11. Pandas#

Exercise 11.1.#

In the data folder for this tutorial, you can find a CSV file named ‘nobel.csv’. This file contains information about Nobel laureates. If, for whichever reason, you cannot locate this file, you can download it from the following address: https://edu.nl/3xmbd
First, read in the data using Pandas. Use ‘nobel’ as a name for the data frame.

Next, print a sentence which gives information about the total number of Nobel laureates. Also print a sentence giving information about the number of columns in this data set.

Finally, write some code which prints the names of al the columns.

import pandas as pd
import os

nobel = pd.read_csv(os.path.join('../','Data','nobel.csv'))

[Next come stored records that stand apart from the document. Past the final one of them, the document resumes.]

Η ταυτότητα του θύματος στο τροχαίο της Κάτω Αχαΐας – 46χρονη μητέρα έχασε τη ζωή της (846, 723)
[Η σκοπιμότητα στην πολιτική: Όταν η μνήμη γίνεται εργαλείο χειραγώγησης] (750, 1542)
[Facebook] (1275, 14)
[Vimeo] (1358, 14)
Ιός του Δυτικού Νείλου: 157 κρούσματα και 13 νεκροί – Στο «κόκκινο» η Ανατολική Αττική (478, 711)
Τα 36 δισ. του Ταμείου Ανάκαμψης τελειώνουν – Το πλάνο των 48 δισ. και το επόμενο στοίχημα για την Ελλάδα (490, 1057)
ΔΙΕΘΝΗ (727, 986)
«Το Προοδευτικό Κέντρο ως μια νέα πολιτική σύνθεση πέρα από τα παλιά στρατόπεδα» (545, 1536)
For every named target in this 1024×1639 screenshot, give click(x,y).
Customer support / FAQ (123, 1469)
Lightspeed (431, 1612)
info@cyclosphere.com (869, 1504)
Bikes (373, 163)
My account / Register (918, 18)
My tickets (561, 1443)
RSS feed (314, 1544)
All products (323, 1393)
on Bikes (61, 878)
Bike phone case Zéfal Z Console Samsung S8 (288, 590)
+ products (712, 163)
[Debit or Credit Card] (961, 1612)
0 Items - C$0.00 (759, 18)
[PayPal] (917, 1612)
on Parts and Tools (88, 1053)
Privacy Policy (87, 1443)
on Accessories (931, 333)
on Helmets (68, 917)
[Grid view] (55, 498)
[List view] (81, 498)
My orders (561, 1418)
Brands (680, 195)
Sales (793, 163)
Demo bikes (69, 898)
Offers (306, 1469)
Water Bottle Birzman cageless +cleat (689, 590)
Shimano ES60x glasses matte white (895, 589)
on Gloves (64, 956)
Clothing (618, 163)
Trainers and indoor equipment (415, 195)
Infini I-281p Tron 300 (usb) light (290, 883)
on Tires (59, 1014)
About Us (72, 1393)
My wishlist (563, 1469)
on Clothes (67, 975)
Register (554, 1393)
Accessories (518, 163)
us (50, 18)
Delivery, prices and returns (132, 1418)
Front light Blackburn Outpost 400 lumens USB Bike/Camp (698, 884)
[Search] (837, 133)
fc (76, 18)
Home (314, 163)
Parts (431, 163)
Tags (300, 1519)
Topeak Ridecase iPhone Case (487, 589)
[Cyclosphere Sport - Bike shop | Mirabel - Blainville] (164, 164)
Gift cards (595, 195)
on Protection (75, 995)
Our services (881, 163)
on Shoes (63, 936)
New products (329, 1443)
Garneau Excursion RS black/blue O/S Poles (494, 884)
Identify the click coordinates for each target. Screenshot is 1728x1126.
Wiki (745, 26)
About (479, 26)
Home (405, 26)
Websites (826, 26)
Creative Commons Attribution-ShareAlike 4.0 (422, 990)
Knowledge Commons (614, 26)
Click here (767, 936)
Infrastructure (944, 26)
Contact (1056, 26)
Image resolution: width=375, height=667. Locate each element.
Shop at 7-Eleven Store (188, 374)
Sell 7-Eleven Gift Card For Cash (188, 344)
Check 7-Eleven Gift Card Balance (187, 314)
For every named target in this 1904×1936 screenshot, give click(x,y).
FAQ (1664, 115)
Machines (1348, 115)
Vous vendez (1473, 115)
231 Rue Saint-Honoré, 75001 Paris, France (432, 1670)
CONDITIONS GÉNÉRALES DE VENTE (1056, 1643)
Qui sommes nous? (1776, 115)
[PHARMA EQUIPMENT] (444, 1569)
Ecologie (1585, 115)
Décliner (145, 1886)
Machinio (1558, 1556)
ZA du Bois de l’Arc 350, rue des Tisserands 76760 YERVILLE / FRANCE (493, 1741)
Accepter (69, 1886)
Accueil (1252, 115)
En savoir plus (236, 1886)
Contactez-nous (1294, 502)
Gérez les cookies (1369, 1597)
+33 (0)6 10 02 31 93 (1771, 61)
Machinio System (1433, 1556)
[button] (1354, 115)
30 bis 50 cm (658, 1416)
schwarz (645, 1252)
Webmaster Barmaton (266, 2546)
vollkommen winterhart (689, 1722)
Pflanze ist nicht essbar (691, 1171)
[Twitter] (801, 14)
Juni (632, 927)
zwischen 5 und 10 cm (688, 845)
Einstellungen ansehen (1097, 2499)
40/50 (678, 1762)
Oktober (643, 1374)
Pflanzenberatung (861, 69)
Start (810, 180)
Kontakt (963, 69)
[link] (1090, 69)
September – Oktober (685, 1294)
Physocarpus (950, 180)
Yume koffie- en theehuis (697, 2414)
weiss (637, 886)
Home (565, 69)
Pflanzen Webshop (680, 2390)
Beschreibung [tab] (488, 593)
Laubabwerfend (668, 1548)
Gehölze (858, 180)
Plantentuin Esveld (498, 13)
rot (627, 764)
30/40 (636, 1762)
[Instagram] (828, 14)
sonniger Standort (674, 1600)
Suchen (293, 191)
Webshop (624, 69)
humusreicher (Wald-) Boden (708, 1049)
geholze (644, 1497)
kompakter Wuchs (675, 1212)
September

print(f'The CSV file contains data about {nobel.shape[0]} Novel laureates.')
print(f'The data set has {nobel.shape[1]} columns:')
for column in nobel.columns:
    print(f'{column}')

Exercise 11.2.#

As was explained, the head() function prints the first five rows of a dataframe. There is a similar finction named tail() which returns the last five rows of a dataframe.

Working with the Nobel laureates data set, try to recreate this functionality using the iloc indexer. In other words, use iloc to print only the first five and only the last five rows. Note that, as is the case for lists, you can work with negative numbers for the indices.

Finally, try to use iloc again to print only the first and the the second column of the last five rows.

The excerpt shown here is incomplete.